[Daten zu Oberflächenelementen]
■ ■ ■ ■ ■ ■ ■

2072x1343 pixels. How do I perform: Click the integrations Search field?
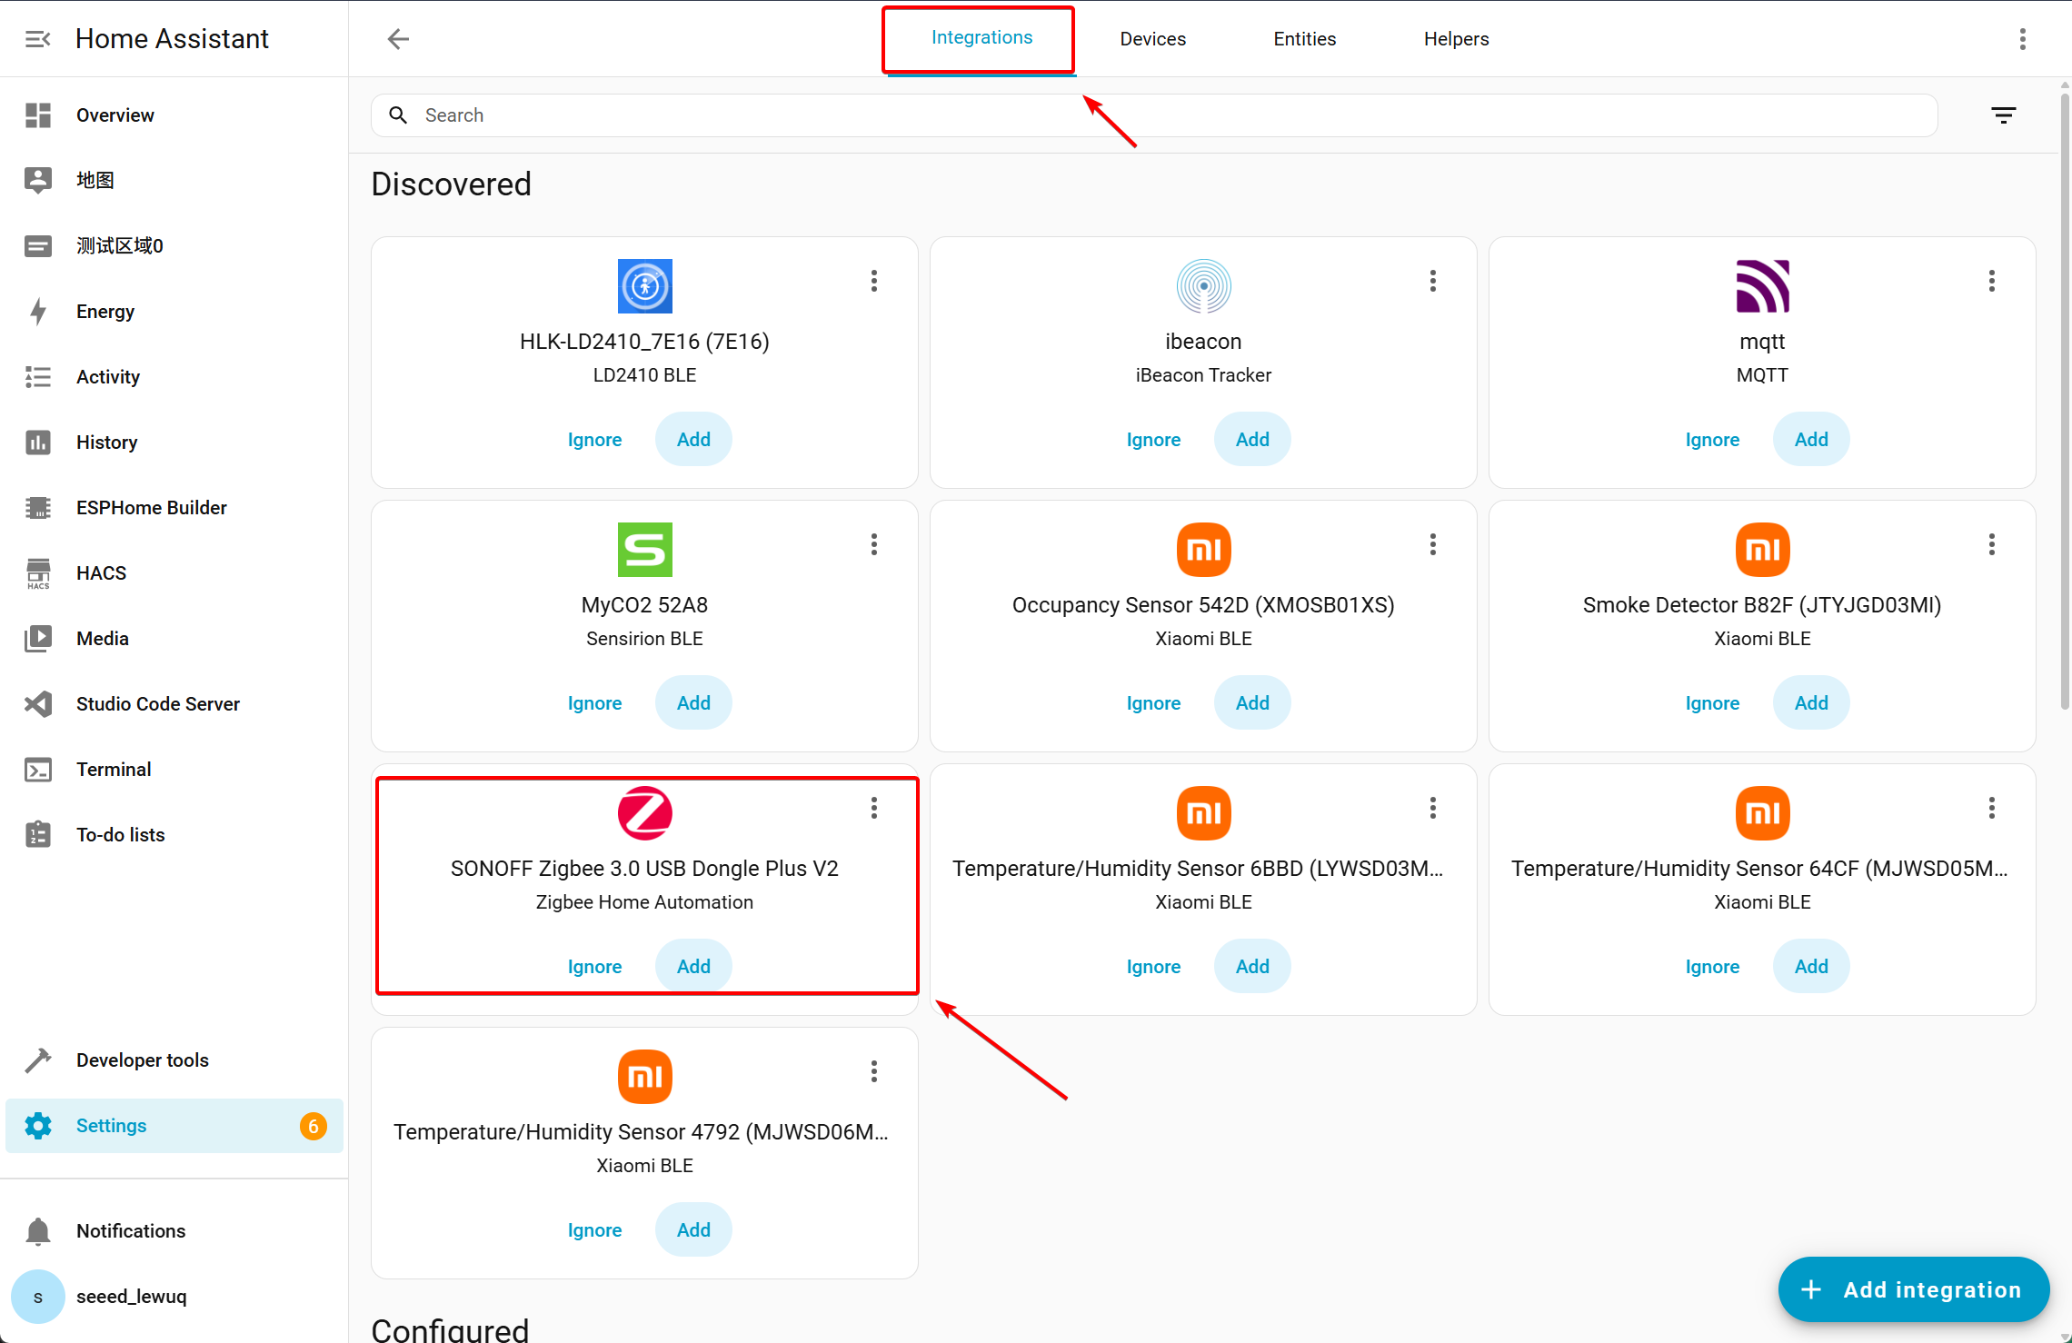pos(1154,115)
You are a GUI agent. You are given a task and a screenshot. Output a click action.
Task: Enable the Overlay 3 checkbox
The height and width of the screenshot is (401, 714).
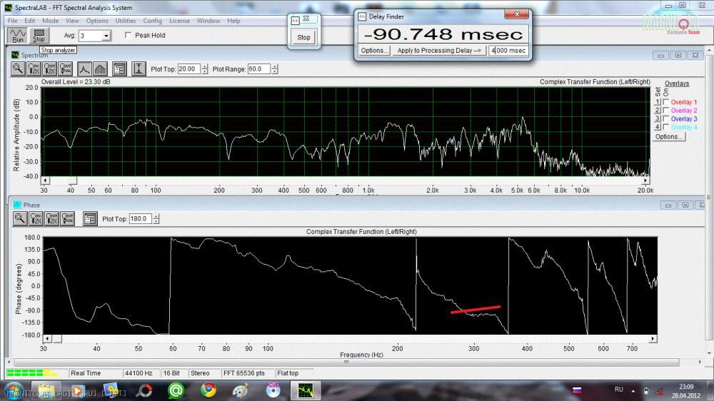[x=666, y=119]
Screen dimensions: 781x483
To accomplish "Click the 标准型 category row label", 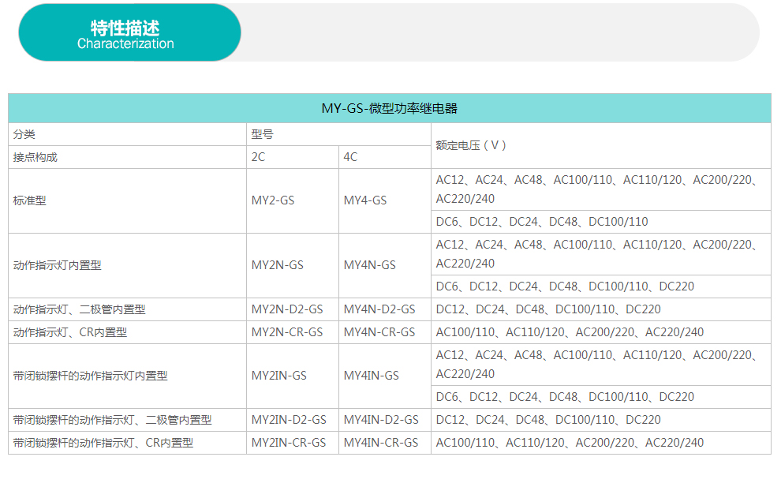I will coord(30,200).
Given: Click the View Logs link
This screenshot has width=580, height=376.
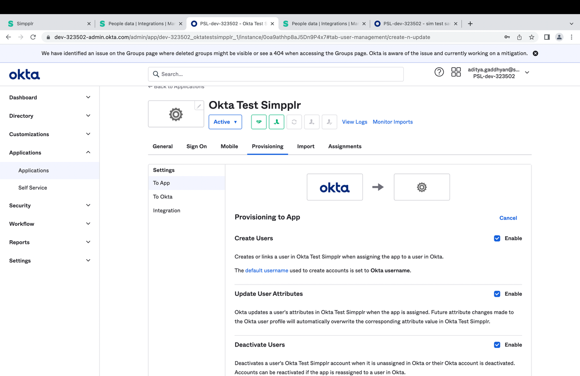Looking at the screenshot, I should pyautogui.click(x=354, y=122).
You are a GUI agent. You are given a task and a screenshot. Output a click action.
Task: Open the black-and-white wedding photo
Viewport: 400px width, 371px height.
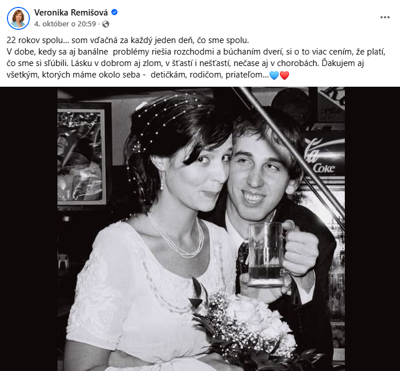coord(201,229)
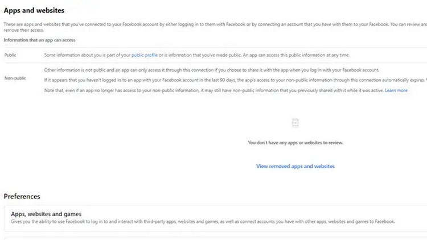Click the empty-state apps icon
Image resolution: width=427 pixels, height=240 pixels.
295,123
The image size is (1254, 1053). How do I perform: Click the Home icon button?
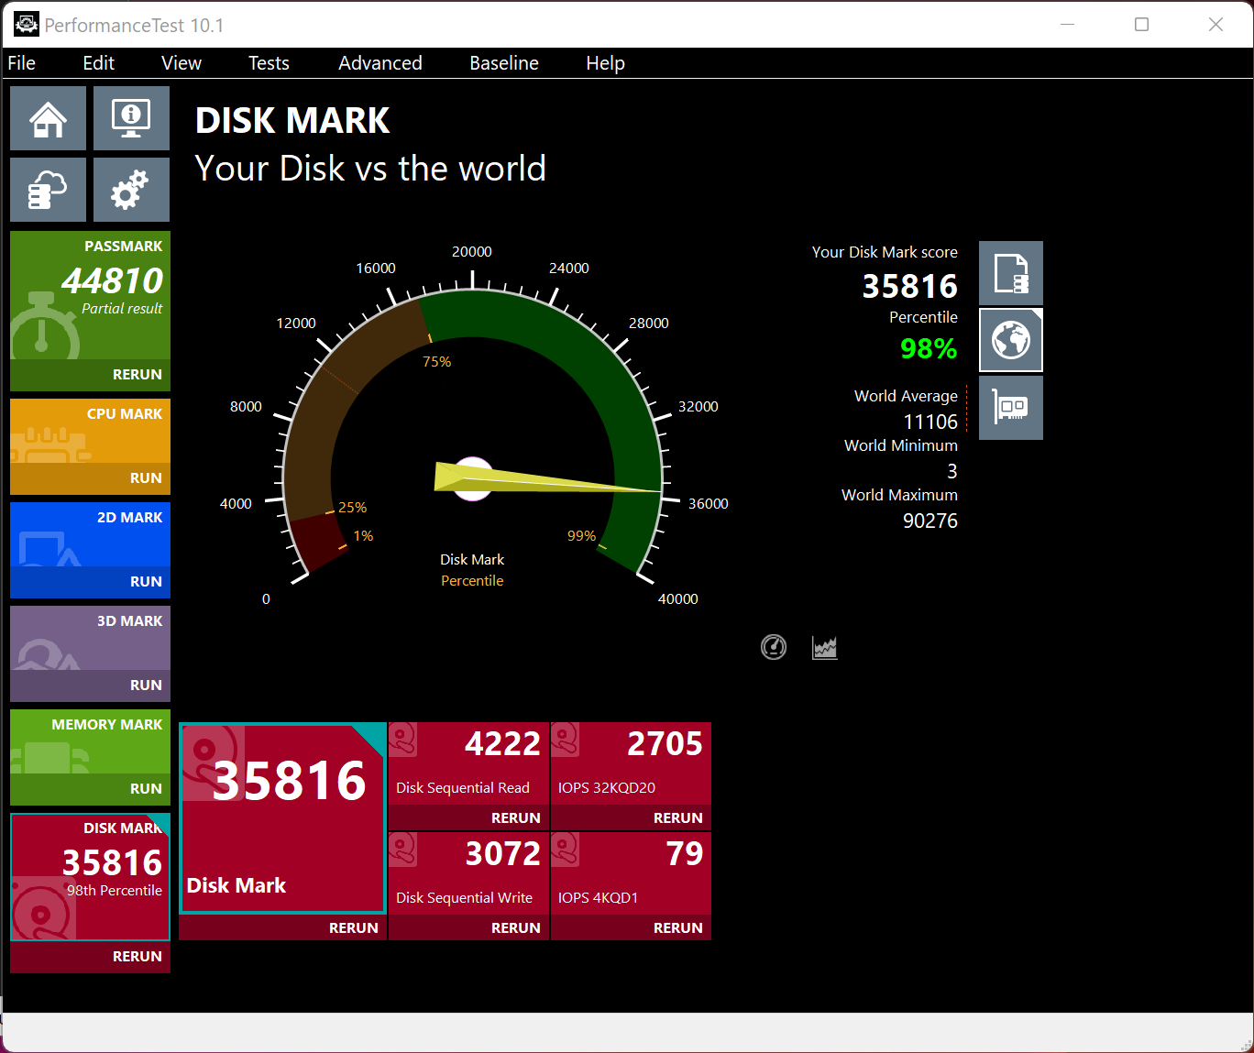coord(49,118)
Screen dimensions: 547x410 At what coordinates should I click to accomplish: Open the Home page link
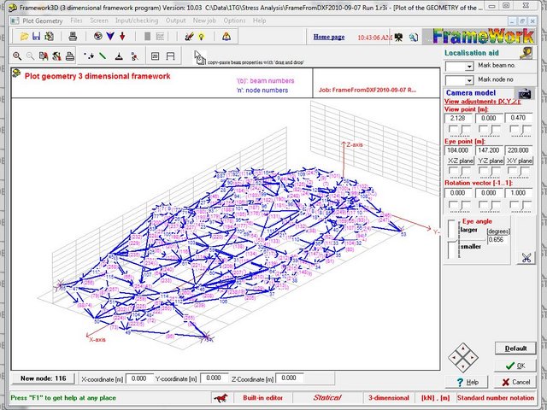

■ ■ ■ ■ ■ ■ ■

» AUFGABENBESCHREIBUNG
Gib den Abschnitt der Daten unverändert aus, der mit der Zeile beginnt, die „Given: Click the View Logs link“ enthält, und bis zum Ende der Daten reicht, beide Enden eingeschlossen. Lass die Bilder dabei weg.

» LÖSUNG
Given: Click the View Logs link
This screenshot has width=580, height=376.
Looking at the screenshot, I should pyautogui.click(x=354, y=122).
You are a GUI agent. You are given a task and a screenshot. Output a click action.
Task: Open the black-and-white wedding photo
Viewport: 400px width, 371px height.
coord(201,229)
Click the empty-state apps icon
Image resolution: width=427 pixels, height=240 pixels.
295,123
The image size is (1254, 1053). How do I perform: Click the Home icon button?
coord(49,118)
Screen dimensions: 547x410 At what coordinates should I click to accomplish: Open the Home page link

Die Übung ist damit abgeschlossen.